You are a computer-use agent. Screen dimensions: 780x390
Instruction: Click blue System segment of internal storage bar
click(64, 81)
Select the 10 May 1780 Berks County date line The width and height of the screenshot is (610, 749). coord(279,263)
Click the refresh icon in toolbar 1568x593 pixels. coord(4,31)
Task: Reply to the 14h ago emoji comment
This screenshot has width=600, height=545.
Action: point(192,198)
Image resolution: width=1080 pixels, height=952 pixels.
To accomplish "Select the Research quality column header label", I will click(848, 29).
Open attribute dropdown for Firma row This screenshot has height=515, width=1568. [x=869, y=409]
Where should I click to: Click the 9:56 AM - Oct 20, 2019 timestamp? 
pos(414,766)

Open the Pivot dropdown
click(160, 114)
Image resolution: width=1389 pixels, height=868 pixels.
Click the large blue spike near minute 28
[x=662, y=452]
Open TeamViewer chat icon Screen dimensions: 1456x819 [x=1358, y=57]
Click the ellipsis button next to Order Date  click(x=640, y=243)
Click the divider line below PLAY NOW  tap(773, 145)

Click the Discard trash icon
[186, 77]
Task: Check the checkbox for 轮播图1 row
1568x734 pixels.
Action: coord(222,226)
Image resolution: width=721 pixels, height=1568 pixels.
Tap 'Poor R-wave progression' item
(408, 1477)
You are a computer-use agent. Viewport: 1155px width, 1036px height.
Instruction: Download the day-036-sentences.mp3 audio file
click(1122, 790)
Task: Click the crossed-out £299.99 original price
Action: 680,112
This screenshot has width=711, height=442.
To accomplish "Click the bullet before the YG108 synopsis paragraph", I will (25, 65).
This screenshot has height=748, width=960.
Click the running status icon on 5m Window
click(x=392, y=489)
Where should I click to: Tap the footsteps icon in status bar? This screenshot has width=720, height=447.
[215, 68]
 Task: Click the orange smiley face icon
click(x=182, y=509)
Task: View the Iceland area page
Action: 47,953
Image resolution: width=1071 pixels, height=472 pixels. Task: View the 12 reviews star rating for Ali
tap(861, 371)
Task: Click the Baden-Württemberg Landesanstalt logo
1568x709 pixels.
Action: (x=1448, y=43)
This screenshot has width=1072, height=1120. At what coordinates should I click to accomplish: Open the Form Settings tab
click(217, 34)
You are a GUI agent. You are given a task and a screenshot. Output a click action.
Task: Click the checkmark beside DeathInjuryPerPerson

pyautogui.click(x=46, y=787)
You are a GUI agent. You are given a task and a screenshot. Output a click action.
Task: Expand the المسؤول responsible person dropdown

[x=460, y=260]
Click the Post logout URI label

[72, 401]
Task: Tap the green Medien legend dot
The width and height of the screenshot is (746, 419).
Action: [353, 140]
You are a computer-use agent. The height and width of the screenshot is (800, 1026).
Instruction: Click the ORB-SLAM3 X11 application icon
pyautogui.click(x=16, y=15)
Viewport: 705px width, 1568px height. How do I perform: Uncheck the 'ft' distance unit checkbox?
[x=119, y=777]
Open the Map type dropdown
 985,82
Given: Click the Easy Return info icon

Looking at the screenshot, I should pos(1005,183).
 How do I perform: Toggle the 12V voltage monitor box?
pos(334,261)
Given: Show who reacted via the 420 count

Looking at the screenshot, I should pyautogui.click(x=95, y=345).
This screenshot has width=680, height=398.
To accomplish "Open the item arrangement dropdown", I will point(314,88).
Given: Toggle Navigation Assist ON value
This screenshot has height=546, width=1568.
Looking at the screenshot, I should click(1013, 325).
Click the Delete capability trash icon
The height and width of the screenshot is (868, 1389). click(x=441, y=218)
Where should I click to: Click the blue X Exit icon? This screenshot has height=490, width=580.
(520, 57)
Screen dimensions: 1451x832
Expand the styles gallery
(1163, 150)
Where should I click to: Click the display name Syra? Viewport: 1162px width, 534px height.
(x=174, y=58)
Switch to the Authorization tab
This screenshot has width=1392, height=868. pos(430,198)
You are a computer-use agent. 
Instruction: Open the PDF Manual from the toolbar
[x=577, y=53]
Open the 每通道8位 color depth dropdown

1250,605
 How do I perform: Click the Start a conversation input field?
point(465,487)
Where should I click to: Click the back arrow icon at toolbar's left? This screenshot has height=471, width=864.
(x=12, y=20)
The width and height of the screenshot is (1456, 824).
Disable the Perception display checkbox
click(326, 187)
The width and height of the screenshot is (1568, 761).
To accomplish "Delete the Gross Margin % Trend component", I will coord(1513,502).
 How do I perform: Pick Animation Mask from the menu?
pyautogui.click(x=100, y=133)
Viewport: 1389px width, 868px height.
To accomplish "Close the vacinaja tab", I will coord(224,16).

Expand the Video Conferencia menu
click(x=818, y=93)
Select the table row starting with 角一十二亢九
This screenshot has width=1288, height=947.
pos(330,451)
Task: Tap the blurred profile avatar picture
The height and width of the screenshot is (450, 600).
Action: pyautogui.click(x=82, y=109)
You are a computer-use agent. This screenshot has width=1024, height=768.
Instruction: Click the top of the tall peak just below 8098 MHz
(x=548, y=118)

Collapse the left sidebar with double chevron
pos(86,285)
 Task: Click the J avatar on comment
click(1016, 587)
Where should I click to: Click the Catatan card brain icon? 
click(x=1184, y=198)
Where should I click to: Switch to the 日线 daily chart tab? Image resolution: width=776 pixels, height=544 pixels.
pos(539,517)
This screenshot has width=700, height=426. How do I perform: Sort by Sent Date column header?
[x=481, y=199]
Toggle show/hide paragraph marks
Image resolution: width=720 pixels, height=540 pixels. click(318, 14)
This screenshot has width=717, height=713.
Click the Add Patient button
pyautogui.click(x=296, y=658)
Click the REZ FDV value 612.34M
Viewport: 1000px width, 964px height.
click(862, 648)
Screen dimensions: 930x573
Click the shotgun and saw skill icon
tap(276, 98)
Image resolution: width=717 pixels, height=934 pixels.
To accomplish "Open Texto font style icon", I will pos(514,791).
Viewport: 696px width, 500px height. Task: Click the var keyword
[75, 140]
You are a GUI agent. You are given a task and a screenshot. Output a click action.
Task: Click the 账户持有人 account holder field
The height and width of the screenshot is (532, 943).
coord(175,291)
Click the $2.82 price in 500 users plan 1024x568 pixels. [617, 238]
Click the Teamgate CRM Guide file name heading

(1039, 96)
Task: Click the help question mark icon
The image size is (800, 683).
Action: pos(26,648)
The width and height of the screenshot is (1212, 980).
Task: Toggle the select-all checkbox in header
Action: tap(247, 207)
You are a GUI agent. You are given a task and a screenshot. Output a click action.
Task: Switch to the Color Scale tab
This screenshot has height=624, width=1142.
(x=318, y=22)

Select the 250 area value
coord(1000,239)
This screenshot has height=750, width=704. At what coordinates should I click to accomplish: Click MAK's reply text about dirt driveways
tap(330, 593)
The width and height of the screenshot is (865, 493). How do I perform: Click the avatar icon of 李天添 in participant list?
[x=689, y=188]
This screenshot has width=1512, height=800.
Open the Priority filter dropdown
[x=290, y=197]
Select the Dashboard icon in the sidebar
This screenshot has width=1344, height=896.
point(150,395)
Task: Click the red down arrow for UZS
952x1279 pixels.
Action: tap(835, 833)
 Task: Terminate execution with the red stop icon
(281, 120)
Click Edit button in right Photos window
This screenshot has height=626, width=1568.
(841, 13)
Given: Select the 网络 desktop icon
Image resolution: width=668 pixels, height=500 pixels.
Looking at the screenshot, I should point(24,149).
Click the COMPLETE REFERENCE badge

□ □ □

TASK STATEMENT: Give the listing from the line with "Task: Tap the green Medien legend dot" through the line with "pyautogui.click(x=16, y=15)" as a two-column CSV with columns instruction and coordinates, one row for each request, each value in a single quoted field with line breaks replaced by spaces.

FINISHED TASK:
instruction,coordinates
"Task: Tap the green Medien legend dot The width and height of the screenshot is (746, 419).","Action: [353, 140]"
"You are a computer-use agent. The height and width of the screenshot is (800, 1026). Instruction: Click the ORB-SLAM3 X11 application icon","pyautogui.click(x=16, y=15)"